Task input:
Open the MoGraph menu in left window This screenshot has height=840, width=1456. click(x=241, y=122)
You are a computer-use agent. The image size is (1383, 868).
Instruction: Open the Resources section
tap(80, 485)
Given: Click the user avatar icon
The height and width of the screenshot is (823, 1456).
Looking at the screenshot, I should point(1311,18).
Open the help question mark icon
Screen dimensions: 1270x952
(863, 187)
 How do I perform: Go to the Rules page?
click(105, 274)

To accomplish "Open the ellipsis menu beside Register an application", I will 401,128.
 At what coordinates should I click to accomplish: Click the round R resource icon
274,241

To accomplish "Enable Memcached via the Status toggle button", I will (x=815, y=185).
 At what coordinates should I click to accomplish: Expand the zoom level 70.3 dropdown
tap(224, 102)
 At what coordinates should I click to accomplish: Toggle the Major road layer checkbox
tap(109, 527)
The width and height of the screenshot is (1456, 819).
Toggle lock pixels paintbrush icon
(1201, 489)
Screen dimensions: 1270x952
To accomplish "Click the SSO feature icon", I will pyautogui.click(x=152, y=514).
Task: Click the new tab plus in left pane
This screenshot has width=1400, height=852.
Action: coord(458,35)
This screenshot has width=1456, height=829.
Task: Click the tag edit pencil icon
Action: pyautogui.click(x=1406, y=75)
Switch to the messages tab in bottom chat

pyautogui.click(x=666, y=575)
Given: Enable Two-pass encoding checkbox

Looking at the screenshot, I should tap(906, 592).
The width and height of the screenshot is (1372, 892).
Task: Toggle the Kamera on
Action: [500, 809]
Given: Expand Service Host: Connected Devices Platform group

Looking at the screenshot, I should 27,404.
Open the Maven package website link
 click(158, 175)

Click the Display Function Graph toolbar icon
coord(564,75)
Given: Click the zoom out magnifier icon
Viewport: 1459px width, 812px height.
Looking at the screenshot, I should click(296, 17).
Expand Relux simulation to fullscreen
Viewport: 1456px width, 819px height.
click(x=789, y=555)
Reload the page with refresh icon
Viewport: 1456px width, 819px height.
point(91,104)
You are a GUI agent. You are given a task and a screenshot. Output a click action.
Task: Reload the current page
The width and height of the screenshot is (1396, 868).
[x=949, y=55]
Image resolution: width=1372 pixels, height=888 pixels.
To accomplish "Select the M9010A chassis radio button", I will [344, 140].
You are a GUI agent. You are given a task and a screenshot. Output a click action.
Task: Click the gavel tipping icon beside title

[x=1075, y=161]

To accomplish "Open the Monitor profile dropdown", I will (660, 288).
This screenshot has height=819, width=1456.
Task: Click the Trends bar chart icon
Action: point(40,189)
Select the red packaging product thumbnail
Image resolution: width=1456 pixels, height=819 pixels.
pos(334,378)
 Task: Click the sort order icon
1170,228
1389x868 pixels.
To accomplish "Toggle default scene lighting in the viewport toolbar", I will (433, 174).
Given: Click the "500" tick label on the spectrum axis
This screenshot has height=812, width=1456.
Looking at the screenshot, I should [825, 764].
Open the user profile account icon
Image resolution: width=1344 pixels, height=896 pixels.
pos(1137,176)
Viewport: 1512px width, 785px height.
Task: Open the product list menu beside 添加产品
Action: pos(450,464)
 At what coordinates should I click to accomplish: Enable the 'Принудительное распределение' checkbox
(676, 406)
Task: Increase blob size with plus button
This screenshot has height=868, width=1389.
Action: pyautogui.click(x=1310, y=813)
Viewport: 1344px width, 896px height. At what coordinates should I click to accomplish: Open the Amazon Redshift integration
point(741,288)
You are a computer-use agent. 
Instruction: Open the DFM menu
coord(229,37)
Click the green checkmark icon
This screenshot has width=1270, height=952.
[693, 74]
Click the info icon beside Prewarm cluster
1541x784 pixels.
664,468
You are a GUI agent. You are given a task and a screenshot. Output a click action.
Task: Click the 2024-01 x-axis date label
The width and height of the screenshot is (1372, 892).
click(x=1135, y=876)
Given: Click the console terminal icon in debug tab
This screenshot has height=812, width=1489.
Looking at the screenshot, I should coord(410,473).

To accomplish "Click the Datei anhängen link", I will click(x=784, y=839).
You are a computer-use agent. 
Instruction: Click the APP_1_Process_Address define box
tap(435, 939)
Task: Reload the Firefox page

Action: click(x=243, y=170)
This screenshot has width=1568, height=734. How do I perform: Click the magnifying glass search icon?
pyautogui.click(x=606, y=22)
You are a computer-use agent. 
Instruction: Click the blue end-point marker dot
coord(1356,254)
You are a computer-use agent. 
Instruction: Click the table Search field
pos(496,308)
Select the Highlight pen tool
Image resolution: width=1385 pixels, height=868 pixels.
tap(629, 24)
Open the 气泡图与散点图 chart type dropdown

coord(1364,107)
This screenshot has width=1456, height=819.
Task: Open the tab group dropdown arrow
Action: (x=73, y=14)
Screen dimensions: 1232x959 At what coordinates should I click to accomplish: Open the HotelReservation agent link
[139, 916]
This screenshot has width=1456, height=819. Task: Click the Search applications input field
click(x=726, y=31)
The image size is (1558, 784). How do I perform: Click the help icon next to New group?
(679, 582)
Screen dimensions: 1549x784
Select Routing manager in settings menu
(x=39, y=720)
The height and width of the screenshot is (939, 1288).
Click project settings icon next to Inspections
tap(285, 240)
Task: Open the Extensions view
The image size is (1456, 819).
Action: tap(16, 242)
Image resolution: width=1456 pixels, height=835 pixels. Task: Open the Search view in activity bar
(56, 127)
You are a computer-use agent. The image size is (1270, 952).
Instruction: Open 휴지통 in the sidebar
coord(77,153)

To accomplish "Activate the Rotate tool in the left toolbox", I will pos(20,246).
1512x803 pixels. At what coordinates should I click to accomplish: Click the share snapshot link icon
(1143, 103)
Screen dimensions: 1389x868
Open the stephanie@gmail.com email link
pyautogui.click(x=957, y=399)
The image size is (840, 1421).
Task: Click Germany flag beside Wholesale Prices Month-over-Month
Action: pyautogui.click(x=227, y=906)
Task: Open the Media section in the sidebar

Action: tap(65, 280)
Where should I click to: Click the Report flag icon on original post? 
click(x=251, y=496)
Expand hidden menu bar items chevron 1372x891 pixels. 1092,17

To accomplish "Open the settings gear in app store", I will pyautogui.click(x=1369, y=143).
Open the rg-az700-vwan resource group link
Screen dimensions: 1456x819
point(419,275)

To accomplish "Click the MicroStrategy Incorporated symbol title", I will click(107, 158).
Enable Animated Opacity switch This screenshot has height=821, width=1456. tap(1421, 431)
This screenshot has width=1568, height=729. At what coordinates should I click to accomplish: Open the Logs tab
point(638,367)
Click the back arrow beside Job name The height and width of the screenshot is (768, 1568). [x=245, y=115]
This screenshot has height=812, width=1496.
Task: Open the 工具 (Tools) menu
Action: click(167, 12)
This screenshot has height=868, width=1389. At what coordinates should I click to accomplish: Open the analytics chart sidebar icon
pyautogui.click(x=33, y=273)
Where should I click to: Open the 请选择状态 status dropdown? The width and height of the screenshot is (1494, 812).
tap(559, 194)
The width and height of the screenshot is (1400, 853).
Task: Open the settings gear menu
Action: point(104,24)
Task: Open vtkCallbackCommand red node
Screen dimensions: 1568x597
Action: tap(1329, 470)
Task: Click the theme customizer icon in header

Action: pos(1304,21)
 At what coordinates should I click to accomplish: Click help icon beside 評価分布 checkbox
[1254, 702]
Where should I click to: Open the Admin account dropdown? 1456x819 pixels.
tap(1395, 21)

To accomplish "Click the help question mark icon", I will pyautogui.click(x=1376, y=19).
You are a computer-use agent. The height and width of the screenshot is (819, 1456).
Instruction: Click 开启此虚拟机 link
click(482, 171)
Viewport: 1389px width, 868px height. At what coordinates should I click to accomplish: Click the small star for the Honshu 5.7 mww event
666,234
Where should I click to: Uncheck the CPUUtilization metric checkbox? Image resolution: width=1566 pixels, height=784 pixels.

The problem: Your answer is the line containing "Where should I click to: Open the 请选择状态" plus every line after it through the end of the entries, given again exactly and alone.

The answer:
Where should I click to: Open the 请选择状态 status dropdown? The width and height of the screenshot is (1494, 812).
tap(559, 194)
The width and height of the screenshot is (1400, 853).
Task: Open the settings gear menu
Action: point(104,24)
Task: Open vtkCallbackCommand red node
Screen dimensions: 1568x597
Action: tap(1329, 470)
Task: Click the theme customizer icon in header

Action: pos(1304,21)
 At what coordinates should I click to accomplish: Click help icon beside 評価分布 checkbox
[1254, 702]
Where should I click to: Open the Admin account dropdown? 1456x819 pixels.
tap(1395, 21)

To accomplish "Click the help question mark icon", I will pyautogui.click(x=1376, y=19).
You are a computer-use agent. The height and width of the screenshot is (819, 1456).
Instruction: Click 开启此虚拟机 link
click(482, 171)
Viewport: 1389px width, 868px height. At what coordinates should I click to accomplish: Click the small star for the Honshu 5.7 mww event
666,234
Where should I click to: Uncheck the CPUUtilization metric checkbox? Image resolution: width=1566 pixels, height=784 pixels.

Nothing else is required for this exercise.